■ Assigned task ■
Copy the material from the line with "The width and height of the screenshot is (600, 1299)." to the line with "tag-category: Profil is", replacing "Locate an element on the screen" with "Find an element on the screen" and leaving everything else as it is.

◇ ◇ ◇ ◇ ◇

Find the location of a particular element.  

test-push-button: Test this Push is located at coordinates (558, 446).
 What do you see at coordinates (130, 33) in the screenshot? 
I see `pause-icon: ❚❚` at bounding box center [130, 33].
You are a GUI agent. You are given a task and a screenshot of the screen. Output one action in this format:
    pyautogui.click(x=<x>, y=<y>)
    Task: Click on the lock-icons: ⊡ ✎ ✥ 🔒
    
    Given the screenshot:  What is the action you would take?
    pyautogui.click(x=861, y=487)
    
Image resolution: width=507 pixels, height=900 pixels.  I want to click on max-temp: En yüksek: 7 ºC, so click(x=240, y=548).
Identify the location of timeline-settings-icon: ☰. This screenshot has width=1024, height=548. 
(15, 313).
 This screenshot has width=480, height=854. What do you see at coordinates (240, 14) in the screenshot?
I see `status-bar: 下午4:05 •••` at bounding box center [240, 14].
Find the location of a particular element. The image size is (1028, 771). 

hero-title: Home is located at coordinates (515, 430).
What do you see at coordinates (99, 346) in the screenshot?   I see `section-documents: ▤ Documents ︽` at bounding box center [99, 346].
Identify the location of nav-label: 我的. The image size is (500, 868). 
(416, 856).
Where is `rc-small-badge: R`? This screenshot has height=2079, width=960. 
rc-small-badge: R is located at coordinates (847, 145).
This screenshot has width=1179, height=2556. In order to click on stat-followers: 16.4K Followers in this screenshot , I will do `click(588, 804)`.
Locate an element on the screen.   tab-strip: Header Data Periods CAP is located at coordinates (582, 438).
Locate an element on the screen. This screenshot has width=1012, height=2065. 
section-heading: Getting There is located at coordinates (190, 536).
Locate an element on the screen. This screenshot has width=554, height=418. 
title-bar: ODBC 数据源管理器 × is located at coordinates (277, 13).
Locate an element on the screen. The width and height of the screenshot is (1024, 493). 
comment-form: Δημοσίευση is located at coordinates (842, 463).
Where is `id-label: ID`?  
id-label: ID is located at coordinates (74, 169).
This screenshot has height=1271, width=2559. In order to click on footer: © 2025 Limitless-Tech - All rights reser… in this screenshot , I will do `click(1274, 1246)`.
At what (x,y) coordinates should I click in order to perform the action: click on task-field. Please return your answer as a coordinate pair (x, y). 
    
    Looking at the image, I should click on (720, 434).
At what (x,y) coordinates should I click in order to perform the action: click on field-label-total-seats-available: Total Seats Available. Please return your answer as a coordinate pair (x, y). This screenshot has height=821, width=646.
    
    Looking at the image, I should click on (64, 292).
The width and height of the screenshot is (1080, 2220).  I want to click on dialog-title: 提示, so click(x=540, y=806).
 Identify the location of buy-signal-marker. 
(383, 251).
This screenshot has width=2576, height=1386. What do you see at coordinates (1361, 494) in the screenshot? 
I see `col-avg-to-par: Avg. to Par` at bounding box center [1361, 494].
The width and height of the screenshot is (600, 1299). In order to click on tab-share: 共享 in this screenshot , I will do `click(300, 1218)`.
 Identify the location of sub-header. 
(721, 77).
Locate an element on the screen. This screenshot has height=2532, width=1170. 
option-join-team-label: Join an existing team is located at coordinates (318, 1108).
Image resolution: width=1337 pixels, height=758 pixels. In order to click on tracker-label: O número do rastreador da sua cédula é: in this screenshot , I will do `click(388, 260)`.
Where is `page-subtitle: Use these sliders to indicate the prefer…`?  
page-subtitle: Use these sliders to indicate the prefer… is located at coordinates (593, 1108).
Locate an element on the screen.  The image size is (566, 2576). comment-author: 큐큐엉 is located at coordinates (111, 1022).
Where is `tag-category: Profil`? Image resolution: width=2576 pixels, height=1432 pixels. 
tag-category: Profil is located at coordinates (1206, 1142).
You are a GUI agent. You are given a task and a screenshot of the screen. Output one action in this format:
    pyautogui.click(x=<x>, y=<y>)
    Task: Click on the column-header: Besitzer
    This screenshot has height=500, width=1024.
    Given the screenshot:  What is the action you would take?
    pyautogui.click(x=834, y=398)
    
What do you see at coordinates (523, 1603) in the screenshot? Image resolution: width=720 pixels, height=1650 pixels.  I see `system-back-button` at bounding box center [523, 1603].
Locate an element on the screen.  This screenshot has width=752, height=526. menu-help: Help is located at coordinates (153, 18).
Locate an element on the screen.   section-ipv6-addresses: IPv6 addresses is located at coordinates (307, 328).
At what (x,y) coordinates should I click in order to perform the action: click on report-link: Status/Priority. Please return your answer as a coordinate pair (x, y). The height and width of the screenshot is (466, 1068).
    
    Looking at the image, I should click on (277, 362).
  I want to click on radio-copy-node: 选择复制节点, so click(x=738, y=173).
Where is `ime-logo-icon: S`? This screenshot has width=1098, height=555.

◇ ◇ ◇ ◇ ◇

■ Expected answer ■
The width and height of the screenshot is (600, 1299). In order to click on tab-share: 共享 in this screenshot , I will do `click(300, 1218)`.
 Identify the location of sub-header. 
(721, 77).
Find an element on the screen. This screenshot has height=2532, width=1170. 
option-join-team-label: Join an existing team is located at coordinates (318, 1108).
Image resolution: width=1337 pixels, height=758 pixels. In order to click on tracker-label: O número do rastreador da sua cédula é: in this screenshot , I will do `click(388, 260)`.
Where is `page-subtitle: Use these sliders to indicate the prefer…`?  
page-subtitle: Use these sliders to indicate the prefer… is located at coordinates (593, 1108).
Find an element on the screen.  The image size is (566, 2576). comment-author: 큐큐엉 is located at coordinates (111, 1022).
Where is `tag-category: Profil`? Image resolution: width=2576 pixels, height=1432 pixels. 
tag-category: Profil is located at coordinates (1206, 1142).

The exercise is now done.